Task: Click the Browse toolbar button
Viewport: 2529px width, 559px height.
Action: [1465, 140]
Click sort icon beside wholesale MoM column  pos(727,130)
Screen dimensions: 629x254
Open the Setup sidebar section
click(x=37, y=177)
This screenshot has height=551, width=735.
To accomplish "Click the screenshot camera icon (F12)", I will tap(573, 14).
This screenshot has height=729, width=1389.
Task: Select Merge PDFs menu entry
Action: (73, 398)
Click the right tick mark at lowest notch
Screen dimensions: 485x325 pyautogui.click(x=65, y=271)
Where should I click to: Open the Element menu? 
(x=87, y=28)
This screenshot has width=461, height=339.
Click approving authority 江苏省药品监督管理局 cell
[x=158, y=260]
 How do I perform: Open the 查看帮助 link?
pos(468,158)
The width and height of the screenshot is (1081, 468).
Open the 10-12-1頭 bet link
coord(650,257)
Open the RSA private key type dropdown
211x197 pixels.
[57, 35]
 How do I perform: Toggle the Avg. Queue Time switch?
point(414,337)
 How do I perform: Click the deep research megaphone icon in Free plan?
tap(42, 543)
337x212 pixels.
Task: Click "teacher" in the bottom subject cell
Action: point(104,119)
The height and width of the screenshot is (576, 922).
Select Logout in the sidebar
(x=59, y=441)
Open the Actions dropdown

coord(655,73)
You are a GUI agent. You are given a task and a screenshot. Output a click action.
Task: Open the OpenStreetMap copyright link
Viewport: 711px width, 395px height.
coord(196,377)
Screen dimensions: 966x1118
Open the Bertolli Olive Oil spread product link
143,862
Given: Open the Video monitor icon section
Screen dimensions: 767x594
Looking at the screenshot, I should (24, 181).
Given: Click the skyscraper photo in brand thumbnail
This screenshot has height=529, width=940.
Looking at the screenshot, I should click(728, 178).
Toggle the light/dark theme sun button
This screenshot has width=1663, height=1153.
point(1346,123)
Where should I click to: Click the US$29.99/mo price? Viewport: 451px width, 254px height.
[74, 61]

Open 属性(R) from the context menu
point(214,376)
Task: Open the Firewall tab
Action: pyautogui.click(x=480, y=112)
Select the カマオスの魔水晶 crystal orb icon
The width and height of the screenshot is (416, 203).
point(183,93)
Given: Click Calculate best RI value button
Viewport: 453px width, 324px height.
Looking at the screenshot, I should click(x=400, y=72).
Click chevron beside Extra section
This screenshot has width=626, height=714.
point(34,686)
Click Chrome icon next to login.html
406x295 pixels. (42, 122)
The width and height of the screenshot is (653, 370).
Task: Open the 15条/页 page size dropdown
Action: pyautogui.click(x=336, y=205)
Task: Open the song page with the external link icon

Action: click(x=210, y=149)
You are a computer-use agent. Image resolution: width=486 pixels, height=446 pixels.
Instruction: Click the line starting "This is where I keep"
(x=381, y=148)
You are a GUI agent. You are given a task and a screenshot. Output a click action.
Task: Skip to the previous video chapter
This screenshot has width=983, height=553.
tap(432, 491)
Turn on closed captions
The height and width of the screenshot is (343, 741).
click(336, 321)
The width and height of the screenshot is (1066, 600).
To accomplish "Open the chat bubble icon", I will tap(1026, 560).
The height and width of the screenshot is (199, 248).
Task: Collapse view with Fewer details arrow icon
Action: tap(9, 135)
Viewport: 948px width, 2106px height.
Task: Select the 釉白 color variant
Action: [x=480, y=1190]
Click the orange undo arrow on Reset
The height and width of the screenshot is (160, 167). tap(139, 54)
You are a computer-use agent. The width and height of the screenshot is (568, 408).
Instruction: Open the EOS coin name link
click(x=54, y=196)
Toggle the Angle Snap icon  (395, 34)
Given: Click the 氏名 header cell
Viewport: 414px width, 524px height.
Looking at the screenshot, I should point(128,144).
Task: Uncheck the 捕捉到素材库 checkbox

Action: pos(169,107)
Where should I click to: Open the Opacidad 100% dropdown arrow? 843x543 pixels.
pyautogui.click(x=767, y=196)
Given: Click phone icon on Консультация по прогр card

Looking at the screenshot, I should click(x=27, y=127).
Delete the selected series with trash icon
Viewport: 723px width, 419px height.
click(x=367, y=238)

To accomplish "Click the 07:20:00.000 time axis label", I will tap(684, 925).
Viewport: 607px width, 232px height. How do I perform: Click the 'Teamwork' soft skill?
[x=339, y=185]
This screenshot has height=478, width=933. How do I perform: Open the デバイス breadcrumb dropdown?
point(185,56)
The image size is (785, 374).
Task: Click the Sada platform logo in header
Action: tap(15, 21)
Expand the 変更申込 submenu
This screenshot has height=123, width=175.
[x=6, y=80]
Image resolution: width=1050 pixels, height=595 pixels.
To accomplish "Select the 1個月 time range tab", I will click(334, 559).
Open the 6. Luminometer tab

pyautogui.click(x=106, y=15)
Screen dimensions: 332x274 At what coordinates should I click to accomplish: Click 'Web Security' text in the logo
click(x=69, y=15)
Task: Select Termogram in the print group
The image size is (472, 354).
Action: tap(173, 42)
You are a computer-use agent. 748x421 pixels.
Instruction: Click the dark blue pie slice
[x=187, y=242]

Problem to work on. Return every line of the listing, word for word.

Answer space.
Task: Click the Browse toolbar button
Viewport: 2529px width, 559px height.
Action: [1465, 140]
Click sort icon beside wholesale MoM column  pos(727,130)
Screen dimensions: 629x254
Open the Setup sidebar section
click(x=37, y=177)
This screenshot has height=551, width=735.
To accomplish "Click the screenshot camera icon (F12)", I will tap(573, 14).
This screenshot has height=729, width=1389.
Task: Select Merge PDFs menu entry
Action: (73, 398)
Click the right tick mark at lowest notch
Screen dimensions: 485x325 pyautogui.click(x=65, y=271)
Where should I click to: Open the Element menu? 
(x=87, y=28)
This screenshot has width=461, height=339.
Click approving authority 江苏省药品监督管理局 cell
[x=158, y=260]
 How do I perform: Open the 查看帮助 link?
pos(468,158)
The width and height of the screenshot is (1081, 468).
Open the 10-12-1頭 bet link
coord(650,257)
Open the RSA private key type dropdown
211x197 pixels.
[57, 35]
 How do I perform: Toggle the Avg. Queue Time switch?
point(414,337)
 How do I perform: Click the deep research megaphone icon in Free plan?
tap(42, 543)
337x212 pixels.
Task: Click "teacher" in the bottom subject cell
Action: point(104,119)
The height and width of the screenshot is (576, 922).
Select Logout in the sidebar
(x=59, y=441)
Open the Actions dropdown

coord(655,73)
You are a GUI agent. You are given a task and a screenshot. Output a click action.
Task: Open the OpenStreetMap copyright link
Viewport: 711px width, 395px height.
coord(196,377)
Screen dimensions: 966x1118
Open the Bertolli Olive Oil spread product link
143,862
Given: Open the Video monitor icon section
Screen dimensions: 767x594
Looking at the screenshot, I should (24, 181).
Given: Click the skyscraper photo in brand thumbnail
This screenshot has height=529, width=940.
Looking at the screenshot, I should click(728, 178).
Toggle the light/dark theme sun button
This screenshot has width=1663, height=1153.
point(1346,123)
Where should I click to: Click the US$29.99/mo price? Viewport: 451px width, 254px height.
[74, 61]

Open 属性(R) from the context menu
point(214,376)
Task: Open the Firewall tab
Action: pyautogui.click(x=480, y=112)
Select the カマオスの魔水晶 crystal orb icon
The width and height of the screenshot is (416, 203).
point(183,93)
Given: Click Calculate best RI value button
Viewport: 453px width, 324px height.
Looking at the screenshot, I should click(x=400, y=72).
Click chevron beside Extra section
This screenshot has width=626, height=714.
point(34,686)
Click Chrome icon next to login.html
406x295 pixels. (42, 122)
The width and height of the screenshot is (653, 370).
Task: Open the 15条/页 page size dropdown
Action: pyautogui.click(x=336, y=205)
Task: Open the song page with the external link icon

Action: click(x=210, y=149)
You are a computer-use agent. Image resolution: width=486 pixels, height=446 pixels.
Instruction: Click the line starting "This is where I keep"
(x=381, y=148)
You are a GUI agent. You are given a task and a screenshot. Output a click action.
Task: Skip to the previous video chapter
This screenshot has width=983, height=553.
tap(432, 491)
Turn on closed captions
The height and width of the screenshot is (343, 741).
click(336, 321)
The width and height of the screenshot is (1066, 600).
To accomplish "Open the chat bubble icon", I will tap(1026, 560).
The height and width of the screenshot is (199, 248).
Task: Collapse view with Fewer details arrow icon
Action: tap(9, 135)
Viewport: 948px width, 2106px height.
Task: Select the 釉白 color variant
Action: [x=480, y=1190]
Click the orange undo arrow on Reset
The height and width of the screenshot is (160, 167). tap(139, 54)
You are a computer-use agent. The width and height of the screenshot is (568, 408).
Instruction: Open the EOS coin name link
click(x=54, y=196)
Toggle the Angle Snap icon  (395, 34)
Given: Click the 氏名 header cell
Viewport: 414px width, 524px height.
Looking at the screenshot, I should point(128,144).
Task: Uncheck the 捕捉到素材库 checkbox

Action: pos(169,107)
Where should I click to: Open the Opacidad 100% dropdown arrow? 843x543 pixels.
pyautogui.click(x=767, y=196)
Given: Click phone icon on Консультация по прогр card

Looking at the screenshot, I should click(x=27, y=127).
Delete the selected series with trash icon
Viewport: 723px width, 419px height.
click(x=367, y=238)

To accomplish "Click the 07:20:00.000 time axis label", I will tap(684, 925).
Viewport: 607px width, 232px height. How do I perform: Click the 'Teamwork' soft skill?
[x=339, y=185]
This screenshot has height=478, width=933. How do I perform: Open the デバイス breadcrumb dropdown?
point(185,56)
The image size is (785, 374).
Task: Click the Sada platform logo in header
Action: tap(15, 21)
Expand the 変更申込 submenu
This screenshot has height=123, width=175.
[x=6, y=80]
Image resolution: width=1050 pixels, height=595 pixels.
To accomplish "Select the 1個月 time range tab", I will click(334, 559).
Open the 6. Luminometer tab

pyautogui.click(x=106, y=15)
Screen dimensions: 332x274 At what coordinates should I click to accomplish: Click 'Web Security' text in the logo
click(x=69, y=15)
Task: Select Termogram in the print group
The image size is (472, 354).
Action: tap(173, 42)
You are a computer-use agent. 748x421 pixels.
Instruction: Click the dark blue pie slice
[x=187, y=242]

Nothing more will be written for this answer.